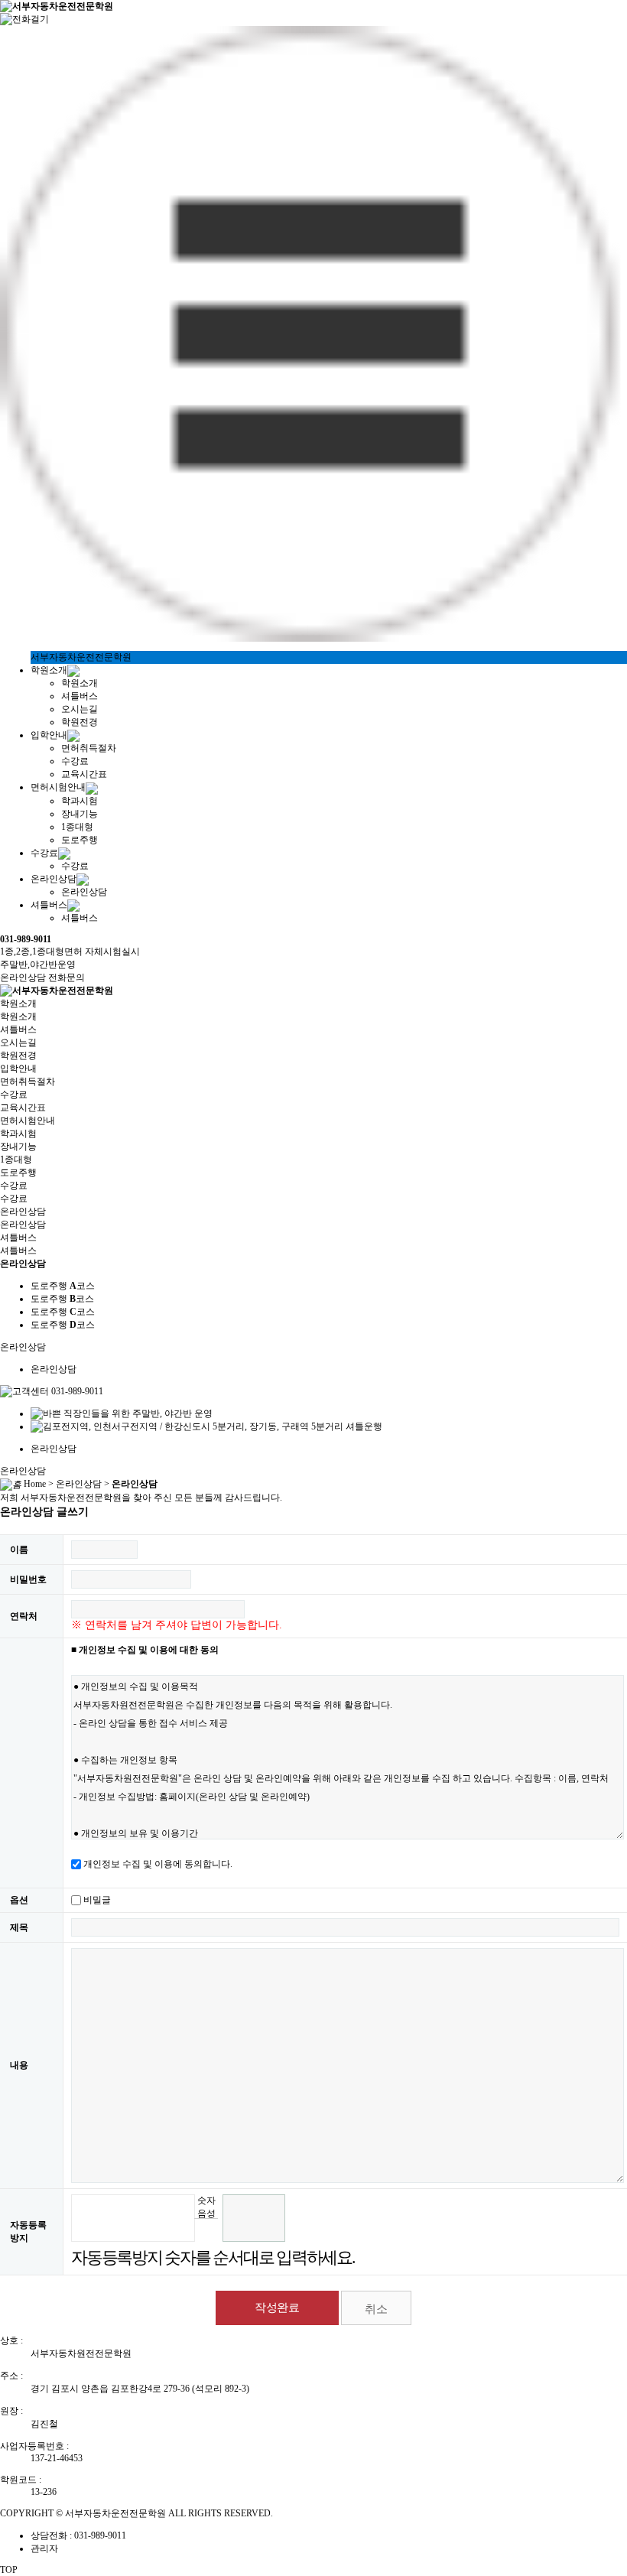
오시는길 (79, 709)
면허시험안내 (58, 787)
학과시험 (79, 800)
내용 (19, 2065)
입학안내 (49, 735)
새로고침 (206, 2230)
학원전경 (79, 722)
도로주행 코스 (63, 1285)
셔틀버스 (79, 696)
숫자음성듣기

********************

Exercise prompt:
Any pictures above are to be left out. Retype the rest of the records exactly.

Result:
오시는길 (79, 709)
면허시험안내 (58, 787)
학과시험 (79, 800)
내용 (19, 2065)
입학안내 (49, 735)
새로고침 (206, 2230)
학원전경 (79, 722)
도로주행 코스 (63, 1285)
셔틀버스 (79, 696)
숫자음성듣기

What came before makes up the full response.